▶ [What to do]:
Extend the text below on how Glasgow and Bristol City Councils use no fly-tipping notices, starting after its final sentence.

▶ [Text extract]:
§ §
Enforcement notices – a tale of two cities

Enforcement notices – a tale of two cities

Staying in Glasgow for a few days for my niece’s wedding, your correspondent cannot help comparing and contrasting the differences between how Glasgow and Bristol City Councils set about tackling the public nuisance and environmental crime of fly-tipping, particularly as regards the use of public notices for enforcement and dissuasion.

Exhibit A: the public notices used by Bristol City Council.

BCC A5 no fly-tipping sign

This is an A5-sized sign with no redeeming graces, which threatens the maximum possible fine under law of £50,000 (no mention of the alter#native maximum penalty of 6 months’ imprisonment or a combination of the two. Ed.). Should anyone feel public -spirited enough to fancy reporting any fly-tipping, the public is directed to the council’s main switchboard number, with no mention of the very convenient option of reporting fly-tipping online.

Exhibit B: a public notice used by Glasgow City Council, as seen in Holmlea Road.

A4 sized no fly-tipping sign from Glasgow City Council

The initial difference is the size of the notice: at least A4 instead of A5, i.e. twice the size. There’s no mention of any maximum penalty, but residents are encouraged to report Dumb Dumpers via a 24-hour 0845 number. 0845 telephone numbers are “business rate numbers” (otherwise known as “non-geographical premium rate phone numbers“, for which the charge for mobile telephones and landlines is “up to 7p and your phone company’s access charge“. The UKPhoneIfo website warns that “charges for dialling 0845 numbers can be significantly higher – up to 41p per minute” when calling from a mobile number and that “when an 0845 number is called, the call recipient receives a small share of the call cost.” This number is a Scotland-wide number for reporting fly-tipping (there’s also a pan-Scottish Dumb Dumpers reporting website too, Ed.), in addition to which Glasgow City Council website also offers online reporting of fly-tipping and other environmental crimes.
§ §
▶ [Recorded data]:
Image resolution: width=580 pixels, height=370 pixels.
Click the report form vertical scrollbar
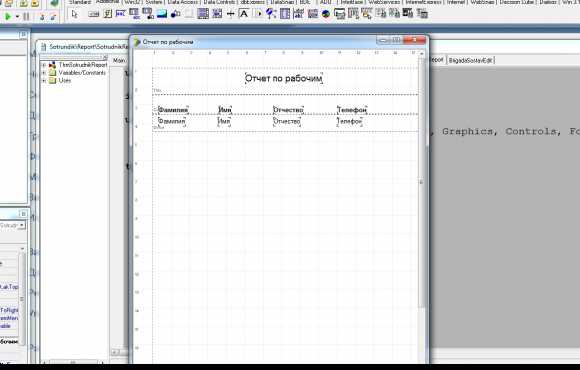point(422,181)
§ §
▶ [Task answer]:
Two more differences to Bristol are apparent: the locations of the council rubbish tips (civic amenity sites) are given in a further attempt to change anti-social behaviour, whilst finally residents are reminded that the state of the neighbourhood is their responsibility, as well as that of the council.

There are lessons that Bristol City Council could learn from Glasgow, as long as it ditches the not invented here attitude that seems to pervade the corridors of the Counts Louse.

One final note: even though the city is still being tidied up following the end of the recent Scottish bin collectors’ strike, your correspondent’s overall impression is that the streets of Glasgow are not as filthy as those of Bristol. Whether this is due to belittling and disparaging those who despoil the urban area as Dumb Dumpers has yet to be proven empirically, but is another tactic BCC could try, if so inclined.

Author: Steve Woods

Elderly, generic carbon-based humanoid life form.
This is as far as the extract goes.